There are actually two types of table in Kafka Streams: KTables and Global KTables. With just one instance of a service running, these behave equivalently. However, if we scaled our service out—so it had four instances running in parallel—we’d see slightly different behaviors. This is because Global KTables are broadcast: each service instance gets a complete copy of the entire table. Regular KTables are partitioned: the dataset is spread over all service instances.

Whether a table is broadcast or partitioned affects the way it can perform joins. With a Global KTable, because the whole table exists on every node, we can join to any attribute we wish, much like a foreign key join in a database. This is not true in a KTable. Because it is partitioned, it can be joined only by its primary key, just like you have to use the primary key when you join two streams. So to join a KTable or stream by an attribute that is not its primary key, we must perform a repartition. This is discussed in “Rekey to Join” in Chapter 15.

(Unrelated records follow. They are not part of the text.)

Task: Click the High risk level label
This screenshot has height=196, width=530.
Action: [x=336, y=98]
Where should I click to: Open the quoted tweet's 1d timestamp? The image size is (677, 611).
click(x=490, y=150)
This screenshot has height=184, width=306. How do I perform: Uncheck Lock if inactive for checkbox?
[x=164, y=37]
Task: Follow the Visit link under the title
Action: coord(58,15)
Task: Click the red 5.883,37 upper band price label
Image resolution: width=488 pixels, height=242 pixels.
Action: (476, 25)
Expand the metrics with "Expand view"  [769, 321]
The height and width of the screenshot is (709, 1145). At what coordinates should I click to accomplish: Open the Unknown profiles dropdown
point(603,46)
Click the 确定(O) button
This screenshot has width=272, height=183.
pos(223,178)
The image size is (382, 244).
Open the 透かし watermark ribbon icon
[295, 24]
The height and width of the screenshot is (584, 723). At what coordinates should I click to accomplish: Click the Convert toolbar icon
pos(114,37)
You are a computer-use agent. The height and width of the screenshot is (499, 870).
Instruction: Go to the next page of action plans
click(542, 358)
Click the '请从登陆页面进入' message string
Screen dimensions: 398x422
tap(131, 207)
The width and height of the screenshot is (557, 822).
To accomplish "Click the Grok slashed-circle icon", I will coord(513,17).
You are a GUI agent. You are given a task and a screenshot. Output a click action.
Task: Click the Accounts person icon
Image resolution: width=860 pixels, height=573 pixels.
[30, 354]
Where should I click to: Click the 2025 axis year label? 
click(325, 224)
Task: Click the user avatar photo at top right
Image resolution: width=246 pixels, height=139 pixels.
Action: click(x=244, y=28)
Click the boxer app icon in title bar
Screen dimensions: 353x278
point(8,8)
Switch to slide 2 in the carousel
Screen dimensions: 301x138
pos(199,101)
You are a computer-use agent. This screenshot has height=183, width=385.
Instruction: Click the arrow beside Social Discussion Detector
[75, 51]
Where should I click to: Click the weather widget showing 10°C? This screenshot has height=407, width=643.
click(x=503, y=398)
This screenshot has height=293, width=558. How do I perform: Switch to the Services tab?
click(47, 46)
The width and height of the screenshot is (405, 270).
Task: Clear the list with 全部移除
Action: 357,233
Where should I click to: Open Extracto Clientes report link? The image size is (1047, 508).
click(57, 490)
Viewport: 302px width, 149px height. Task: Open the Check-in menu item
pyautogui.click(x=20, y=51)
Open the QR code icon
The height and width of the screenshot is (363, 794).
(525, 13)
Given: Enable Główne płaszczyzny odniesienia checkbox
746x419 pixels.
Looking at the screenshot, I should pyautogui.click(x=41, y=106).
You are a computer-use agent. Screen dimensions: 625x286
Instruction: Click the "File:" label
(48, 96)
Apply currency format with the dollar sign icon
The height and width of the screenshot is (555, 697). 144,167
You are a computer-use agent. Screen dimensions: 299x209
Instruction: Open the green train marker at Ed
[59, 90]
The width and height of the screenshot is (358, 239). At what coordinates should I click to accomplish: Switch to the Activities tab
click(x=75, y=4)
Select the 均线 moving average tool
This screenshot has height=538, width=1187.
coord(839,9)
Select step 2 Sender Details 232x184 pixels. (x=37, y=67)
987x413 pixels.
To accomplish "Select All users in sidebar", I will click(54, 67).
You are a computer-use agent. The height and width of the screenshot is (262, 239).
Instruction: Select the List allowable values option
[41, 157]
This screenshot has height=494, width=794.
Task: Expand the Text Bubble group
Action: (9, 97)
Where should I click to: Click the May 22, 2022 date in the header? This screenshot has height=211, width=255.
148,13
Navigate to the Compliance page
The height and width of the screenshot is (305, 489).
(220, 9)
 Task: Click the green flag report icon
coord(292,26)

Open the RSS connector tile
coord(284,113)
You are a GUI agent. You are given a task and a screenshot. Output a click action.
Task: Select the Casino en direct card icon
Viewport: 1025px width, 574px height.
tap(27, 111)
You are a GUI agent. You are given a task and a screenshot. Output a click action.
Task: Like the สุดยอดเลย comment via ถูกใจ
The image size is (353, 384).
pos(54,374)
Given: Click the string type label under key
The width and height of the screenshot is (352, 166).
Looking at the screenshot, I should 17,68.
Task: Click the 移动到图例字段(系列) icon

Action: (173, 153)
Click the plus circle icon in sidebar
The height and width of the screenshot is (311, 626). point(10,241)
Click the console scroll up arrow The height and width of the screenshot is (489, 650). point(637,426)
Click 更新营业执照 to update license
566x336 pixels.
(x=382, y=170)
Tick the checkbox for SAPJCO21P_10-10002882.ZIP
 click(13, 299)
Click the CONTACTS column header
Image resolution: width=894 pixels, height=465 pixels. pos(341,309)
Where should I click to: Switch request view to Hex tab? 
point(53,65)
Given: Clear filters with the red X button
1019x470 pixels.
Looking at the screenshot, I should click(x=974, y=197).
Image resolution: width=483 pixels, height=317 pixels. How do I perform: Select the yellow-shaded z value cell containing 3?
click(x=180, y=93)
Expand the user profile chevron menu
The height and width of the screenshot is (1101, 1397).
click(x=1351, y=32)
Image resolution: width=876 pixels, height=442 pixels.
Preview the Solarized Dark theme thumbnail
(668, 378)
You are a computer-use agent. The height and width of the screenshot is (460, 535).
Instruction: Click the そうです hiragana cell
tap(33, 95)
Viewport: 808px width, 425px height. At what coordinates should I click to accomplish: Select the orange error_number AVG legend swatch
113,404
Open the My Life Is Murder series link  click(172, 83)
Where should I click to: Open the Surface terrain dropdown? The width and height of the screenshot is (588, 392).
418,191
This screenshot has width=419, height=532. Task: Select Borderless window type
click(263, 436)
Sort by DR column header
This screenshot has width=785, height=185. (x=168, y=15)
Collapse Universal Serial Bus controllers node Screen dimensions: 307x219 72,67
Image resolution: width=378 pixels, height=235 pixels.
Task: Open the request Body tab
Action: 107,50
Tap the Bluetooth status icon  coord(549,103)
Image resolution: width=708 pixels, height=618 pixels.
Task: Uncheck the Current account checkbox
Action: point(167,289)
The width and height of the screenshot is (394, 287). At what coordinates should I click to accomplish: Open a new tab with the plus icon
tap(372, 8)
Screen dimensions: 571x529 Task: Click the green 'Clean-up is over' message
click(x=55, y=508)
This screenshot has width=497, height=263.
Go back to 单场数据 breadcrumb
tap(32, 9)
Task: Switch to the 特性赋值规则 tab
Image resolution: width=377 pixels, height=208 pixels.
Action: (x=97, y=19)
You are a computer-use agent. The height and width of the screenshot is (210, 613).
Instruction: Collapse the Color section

So, in short, Global KTables work well as lookup tables or star joins but take up more space on disk because they are broadcast. KTables let you scale your services out when the dataset is larger, but may require that data be rekeyed.1

The final use of the state store is to save information, just like we might write data to a regular database (Figure 14-5). Anything we save can be read back again later, say after a restart. So we might expose an Admin interface to our email service that provides statistics on emails that have been sent. We could store, these stats in a state store and they’ll be saved locally as well as being backed up to Kafka, using what’s called a changelog topic, inheriting all of Kafka’s durability guarantees.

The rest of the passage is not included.